On the other hand why would we need an _update thing? Doesn't CouchDB
handle that itself?
(Excuse me if the question is stupid, I was not on #couchdb at the
time when this discussion took place.)



_upate allow you to handle any input before saving them in couch like
xml, csv whatever or it could be also use to post some doc without
requiring ajax to do it.

To me, keeping the server simple (which also means less complicated
and buggy) and fast looks like a very nice idea.
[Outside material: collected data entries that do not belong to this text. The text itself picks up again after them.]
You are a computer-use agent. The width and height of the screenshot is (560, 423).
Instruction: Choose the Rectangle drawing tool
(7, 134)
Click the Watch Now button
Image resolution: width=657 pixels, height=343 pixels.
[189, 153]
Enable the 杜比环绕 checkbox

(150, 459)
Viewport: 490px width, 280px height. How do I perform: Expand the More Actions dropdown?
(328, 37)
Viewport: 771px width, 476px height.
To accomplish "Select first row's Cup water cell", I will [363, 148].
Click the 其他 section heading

Splitting the
computation burden between clients and server looks to me like a fair
enough trade this time.

And, I believe that the several percent of the clients that do not
speak AJAX or cannot produce JSON should not dictate such a big change
in CouchDB.

_update already exists :) And it is very useful for webhooks that we don't control. being able to tell google's svn to ping CouchDB about a new commit
without resorting to proxies is very powerful :)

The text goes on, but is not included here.